[BEGIN Exercise data]

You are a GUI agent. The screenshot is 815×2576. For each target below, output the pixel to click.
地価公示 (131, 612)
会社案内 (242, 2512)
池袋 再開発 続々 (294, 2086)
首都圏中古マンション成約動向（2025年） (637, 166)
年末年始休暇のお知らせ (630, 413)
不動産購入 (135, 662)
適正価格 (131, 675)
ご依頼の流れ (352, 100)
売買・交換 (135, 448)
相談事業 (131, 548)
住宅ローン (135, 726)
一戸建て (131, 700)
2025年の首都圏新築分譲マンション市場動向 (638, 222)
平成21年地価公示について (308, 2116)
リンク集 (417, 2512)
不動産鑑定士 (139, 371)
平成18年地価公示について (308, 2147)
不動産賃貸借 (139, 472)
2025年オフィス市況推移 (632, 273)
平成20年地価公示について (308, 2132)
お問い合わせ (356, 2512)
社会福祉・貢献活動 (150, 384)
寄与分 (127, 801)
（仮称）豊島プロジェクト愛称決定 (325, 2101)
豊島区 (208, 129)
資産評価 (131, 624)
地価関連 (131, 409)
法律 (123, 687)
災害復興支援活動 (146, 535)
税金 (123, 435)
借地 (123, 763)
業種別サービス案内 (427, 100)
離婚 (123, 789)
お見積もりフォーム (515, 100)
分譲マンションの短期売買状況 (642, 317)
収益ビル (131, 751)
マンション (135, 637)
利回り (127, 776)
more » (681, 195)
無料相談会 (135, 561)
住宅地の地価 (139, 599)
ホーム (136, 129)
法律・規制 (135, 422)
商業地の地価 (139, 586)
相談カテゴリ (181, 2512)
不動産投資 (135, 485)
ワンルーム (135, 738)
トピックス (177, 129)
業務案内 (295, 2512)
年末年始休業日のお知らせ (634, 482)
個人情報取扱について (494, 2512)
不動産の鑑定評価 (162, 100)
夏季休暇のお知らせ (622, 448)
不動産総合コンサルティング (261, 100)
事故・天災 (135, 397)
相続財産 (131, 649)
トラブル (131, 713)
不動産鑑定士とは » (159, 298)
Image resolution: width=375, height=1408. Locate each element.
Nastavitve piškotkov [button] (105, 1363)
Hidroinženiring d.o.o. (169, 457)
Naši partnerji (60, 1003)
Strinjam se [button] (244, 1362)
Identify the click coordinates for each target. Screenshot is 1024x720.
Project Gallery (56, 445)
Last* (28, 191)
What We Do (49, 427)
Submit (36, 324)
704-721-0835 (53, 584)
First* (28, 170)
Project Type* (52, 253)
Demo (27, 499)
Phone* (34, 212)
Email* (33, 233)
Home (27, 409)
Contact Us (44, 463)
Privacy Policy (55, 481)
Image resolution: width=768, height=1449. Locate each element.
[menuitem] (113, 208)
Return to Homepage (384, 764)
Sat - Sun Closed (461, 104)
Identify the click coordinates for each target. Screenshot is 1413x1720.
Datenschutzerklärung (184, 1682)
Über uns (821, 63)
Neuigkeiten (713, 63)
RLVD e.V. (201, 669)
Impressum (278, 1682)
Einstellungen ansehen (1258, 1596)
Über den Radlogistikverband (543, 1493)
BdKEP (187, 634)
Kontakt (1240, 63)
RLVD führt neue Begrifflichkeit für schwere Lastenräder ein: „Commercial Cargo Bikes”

[END Exercise data]

Starting at the line that contains "Phone* (34, 212)" and ending at the end of the data, rescale each pair of click coordinates by multiplying both numbers by 1.15 and rounding to whole numbers, with halves rounded up. Reproduce every line in that span, leaving all other text unchanged.

Phone* (39, 244)
Email* (38, 268)
Home (31, 470)
Contact Us (51, 532)
Privacy Policy (63, 553)
Image resolution: width=768, height=1449. Locate each element.
[menuitem] (130, 239)
Return to Homepage (442, 879)
Sat - Sun Closed (530, 120)
Identify the click coordinates for each target. Screenshot is 1413x1720.
Datenschutzerklärung (212, 1934)
Über uns (944, 72)
Neuigkeiten (820, 72)
RLVD e.V. (231, 769)
Impressum (320, 1934)
Einstellungen ansehen (1447, 1835)
Über den Radlogistikverband (624, 1717)
BdKEP (215, 729)
Kontakt (1426, 72)
RLVD führt neue Begrifflichkeit für schwere Lastenräder ein: „Commercial Cargo Bikes”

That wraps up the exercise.